第肆拾玖話 亜細亜ノ始租
御前会議からしばらく経ってわたしが、自分の事務室で中東派遣とシベリア出兵の準備は順調に進んでいるという報告を受けていると、廊下をドタドタ走る音が聞こえた。こんなにもうちの者が慌てているという事はどうせ碌な事が起こっていない。そうして、わたしは今回は何かと頭を抱えていると、突如として思念伝達が飛んできた。
「姉さん!! 大変です!」
「あ~。葵? 今回はどうしたの?」
「商業用に新たに建設した港の沖合にアジア系の帆船多数が許可なく接近しているとのことです!」
「え。海賊かなんか?」
「どうもジパング王国の商人が言うには大陸の大国の船だそうです。因みに彼らはその国の事を『始』と呼んでいます」
「それで、要求かなんかしてきてるの? それともただ商売しに来ただけ?」
「そうでもないようです。偵察に出た零戦からの報告によると、大型の帆船五隻に武装した集団が乗っていたとのことです」
「も~めんどくさいなぁ。そことはあんまり争いたくなかったんだけど……。まぁいいや! こっちからもその船に対して使者をだして。兎に角彼らの目的が知りたい」
「そう仰ると思ってこちらで既に手配済みです。警戒活動中のもがみも迅速にそちらに向かわせています」
「流石、わたしの弟~。仕事が早いね~。後でよしよししてあげよう」
「遠慮しときます」
「え~」
少しふざけてしまったわたし達だが、事の重大さは重々承知している。
「姉さん。もしもの事が有れば、よろしいですね?」
「うん。彼らが明確な敵意を見せた場合。一隻を残し、それ以外の四隻を撃沈する事を認める」
「承知しました。お任せください」
そうか~。そりゃこの世界にも類する者は居るよな~。
わたしはそう思いながら、椅子を傾けぶらぶらと揺れていた。兎に角今は待つしかない。
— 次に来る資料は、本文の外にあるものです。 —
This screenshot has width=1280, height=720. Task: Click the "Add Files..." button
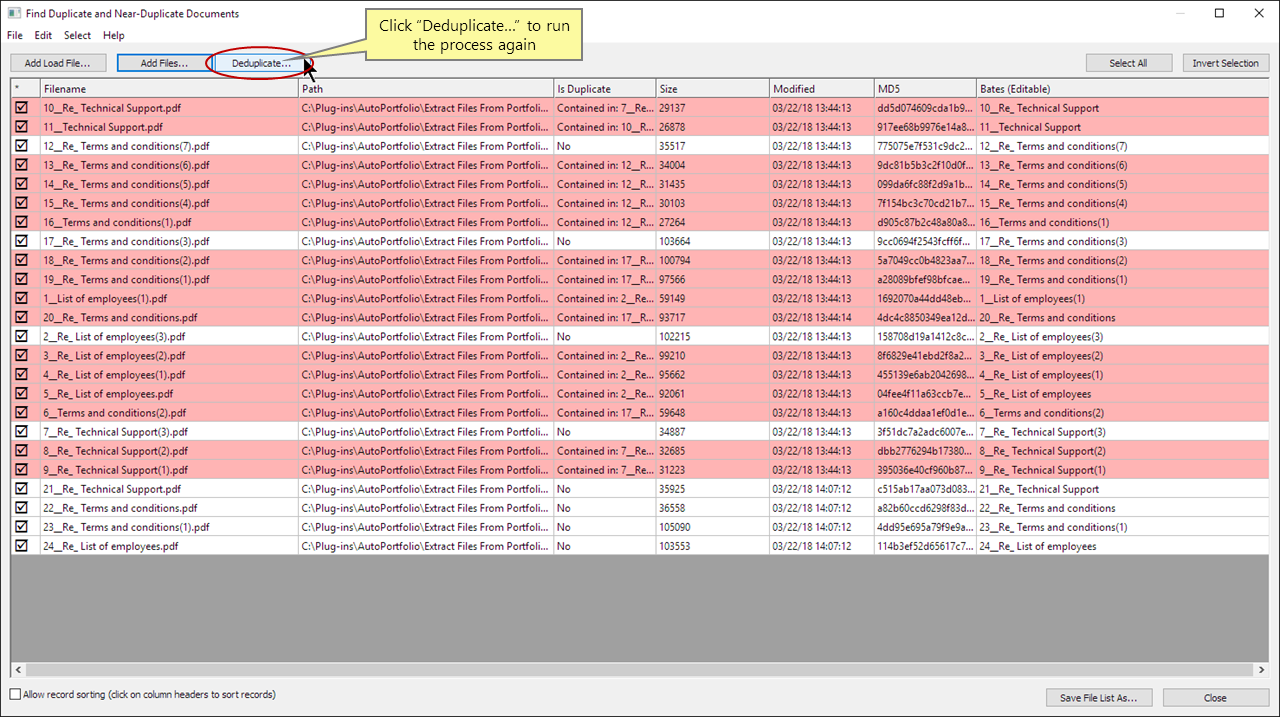tap(163, 62)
わたしは内心ドキドキしながら待っていると、また葵からの思念伝達が来た。
「姉さん。彼らの目的が分かりました」
「なんだった?」
「それが、彼らが言うには、始が面倒を見ていたジパング王国に対して始に挨拶をせずに勝手に外交をして好き勝手するとは許せない。ましてや、亜細亜の親であり始祖である始に挨拶をせずに亜細亜で暴れまわるとは無礼極まりないとして、王を連れて来い。今すぐ始の皇帝陛下の前に跪き、謝罪せよ。とのことです」
「あ゛~!! もうめんどくさい。分かったよ行っていやるよ! 行ってやる! ただし!! 自分達の船で行くと伝えておいて!」
「分かりました。ですが本当に大丈夫ですか?」
「これはただの時間稼ぎだよ。その間に故郷をわたし達の物にする。それに、わたしは行かないし」
「え? 王が来いとの事だから天皇陛下である姉さんが行かないでどうするんです? それこそ戦争になりますよ」
「まだまだだな~葵は~。彼らは何て言ったの?」
「王を連れて来い。と」
「そう。決してこの国の王とは言ってない」
「あ! まさか……」
「この国には現状も国王でありうちの国の財務大臣もしてくれてて、元国王で始との繋がりもありそうな沖縄総督もいるでしょ?」
「姉さん……。ほんとにこれで争いになっても知りませんよ……」
「大丈夫。大丈夫! 何とかなるって」
「それに、故郷を僕達の物にするってことは併合するって意味ですよね? しかも、始の気を引いている隙に。具体的にどうする気ですか?」
「それなんだけどね。葵とウミちゃんには、結婚してもらいます!」
「なるほど! そうすれば向こうの王家や貴族も納得、するかーーーーーー!!!!!!」
「え? だめ?」
「な、なに突然とんでもない事言い出してるんですか!! ぼ、僕がウミさんと結婚だなんて、そ、そんな……」
「案外乗り気でしょ?」
「そ、そんな事ありません!!」
「弟よ。姉は分かっているのだよ。君が実はケモナーでしかも犬系が好きという事を!!」
「なッ!!」
「さらーに!! 君は普段は大人しくてか弱い雰囲気が有るけどいざという時に頼りになる感じの子がタイプだ!!」
「なーーーーッッ!!」
「どうだい? 完璧だろ? って、あれ? 葵?」
わたしが気が付いた時には既に思念伝達は切れていた。少しからかいすぎたかな。
一方、葵はその頃。顔を両手で覆い隠ししゃがみ込んでいた。しかし、後で周りの人から聞いて話では、耳や漏れ出た頬は真っ赤に染まっていたそうな。